The entire plant is toxic due to the presence of various cucurbitacins. The plant is toxic to humans as well as to horses, sheep, cattle and pigs and it has been associated with livestock deaths. It has been used by humans as an emetic. There are records of poisoning occurring in humans.

The melon is a noxious weed in Australia and in California, where it may also be known as prickly paddy melon, bitter apple, gooseberry gourd and gooseberry cucumber. One of many invasive species in Australia, it is highly damaging to the economy, with the farmers bearing most of the cost.

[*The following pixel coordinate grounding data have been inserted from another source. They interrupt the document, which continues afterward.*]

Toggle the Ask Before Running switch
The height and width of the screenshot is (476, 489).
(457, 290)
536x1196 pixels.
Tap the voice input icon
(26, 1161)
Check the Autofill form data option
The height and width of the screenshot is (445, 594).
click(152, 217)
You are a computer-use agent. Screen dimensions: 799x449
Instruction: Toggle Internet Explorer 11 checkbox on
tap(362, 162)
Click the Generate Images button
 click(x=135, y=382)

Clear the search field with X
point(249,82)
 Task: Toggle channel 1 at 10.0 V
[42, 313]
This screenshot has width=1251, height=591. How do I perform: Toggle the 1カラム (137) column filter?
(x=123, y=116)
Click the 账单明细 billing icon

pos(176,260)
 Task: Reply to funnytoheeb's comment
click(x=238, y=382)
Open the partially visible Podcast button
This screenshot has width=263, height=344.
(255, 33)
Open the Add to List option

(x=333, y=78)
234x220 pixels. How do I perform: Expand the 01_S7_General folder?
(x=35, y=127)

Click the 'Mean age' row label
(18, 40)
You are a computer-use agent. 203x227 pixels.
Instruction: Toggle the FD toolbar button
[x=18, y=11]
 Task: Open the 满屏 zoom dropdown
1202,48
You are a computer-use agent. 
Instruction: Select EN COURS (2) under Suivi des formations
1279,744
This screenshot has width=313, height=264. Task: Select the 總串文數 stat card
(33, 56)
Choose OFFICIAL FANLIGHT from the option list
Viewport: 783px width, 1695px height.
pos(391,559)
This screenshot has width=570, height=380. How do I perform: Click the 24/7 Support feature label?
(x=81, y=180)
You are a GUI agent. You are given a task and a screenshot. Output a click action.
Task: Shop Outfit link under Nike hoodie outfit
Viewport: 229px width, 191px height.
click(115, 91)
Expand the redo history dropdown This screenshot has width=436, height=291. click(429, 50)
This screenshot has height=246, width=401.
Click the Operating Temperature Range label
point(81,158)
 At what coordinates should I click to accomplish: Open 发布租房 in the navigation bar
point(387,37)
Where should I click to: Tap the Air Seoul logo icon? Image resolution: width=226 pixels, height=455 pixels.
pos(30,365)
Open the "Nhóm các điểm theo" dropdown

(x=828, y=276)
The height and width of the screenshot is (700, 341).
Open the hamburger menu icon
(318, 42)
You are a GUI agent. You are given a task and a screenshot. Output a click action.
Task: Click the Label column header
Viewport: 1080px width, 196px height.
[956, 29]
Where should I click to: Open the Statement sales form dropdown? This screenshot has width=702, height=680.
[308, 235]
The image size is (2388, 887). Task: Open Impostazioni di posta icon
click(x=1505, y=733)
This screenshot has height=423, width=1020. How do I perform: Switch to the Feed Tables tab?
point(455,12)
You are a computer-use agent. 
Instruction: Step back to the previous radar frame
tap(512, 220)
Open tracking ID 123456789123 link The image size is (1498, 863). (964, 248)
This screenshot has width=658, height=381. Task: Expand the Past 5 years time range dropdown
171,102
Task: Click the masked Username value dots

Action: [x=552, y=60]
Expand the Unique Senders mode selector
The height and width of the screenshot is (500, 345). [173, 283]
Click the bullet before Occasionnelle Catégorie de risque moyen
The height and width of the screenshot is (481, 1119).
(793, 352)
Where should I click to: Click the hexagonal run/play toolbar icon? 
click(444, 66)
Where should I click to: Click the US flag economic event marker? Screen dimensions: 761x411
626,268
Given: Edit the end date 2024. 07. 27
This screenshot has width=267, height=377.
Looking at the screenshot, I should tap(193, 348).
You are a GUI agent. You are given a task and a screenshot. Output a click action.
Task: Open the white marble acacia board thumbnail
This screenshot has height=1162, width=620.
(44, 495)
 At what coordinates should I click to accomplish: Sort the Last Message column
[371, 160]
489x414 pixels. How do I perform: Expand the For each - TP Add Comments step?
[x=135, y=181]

Cucumis myriocarpus (paddy melon) is often confused with Citrullus lanatus (the Afghan melon, camel melon or bitter wooly melon) in Australia, where both species are introduced. Cucumis myriocarpus has many small fruit, hidden under the leaves. The fruit are smaller than a golf ball and green in colour, developing to yellow on maturity. The larger melons commonly seen on roadsides in rural Australia are in fact Citrullus lanatus, a wild relative of the watermelon. The confusion is widespread in Australia, such that in common parlance, the term "paddy melon" is understood to mean the larger green/yellow fruit of the Citrullus lanatus. Children in rural Australia often use the fruit of this plant as an opportunistic source of entertainment, for example by throwing it at each other's feet, or squeezing the fruit to shoot the seeds at each other.

Paddy and Afghan melons (collectively referred to as wild melons) sometimes occur in mixed infestations in Australia. They vary only slightly in colour and appearance, with Citrullus lanatus leaves being a little more variegated than those of Cucumis myriocarpus. Fruit size is the clearest identifying factor. However, management of all wild melons is similar, apart from some variation in sensitivity to the herbicide glyphosate. Mechanical removal of small infestations is the simplest control method, and cultivation at early stages of growth can be effective. Large infestations are sometimes controlled by the spray-graze method, in which plants are sprayed with a sublethal dose of hormone herbicide to make them more palatable to stock, and the area is heavily grazed three days later. Toxicity is managed by making other feed available.

Both wild melon species have a similar unpleasant odor when broken or disturbed. That makes them less palatable to stock, so poisoning tends to occur only when little other feed is available.

The plant occurs in Spain, where it is naturalized and known by the common names of habanera or sandía habanera.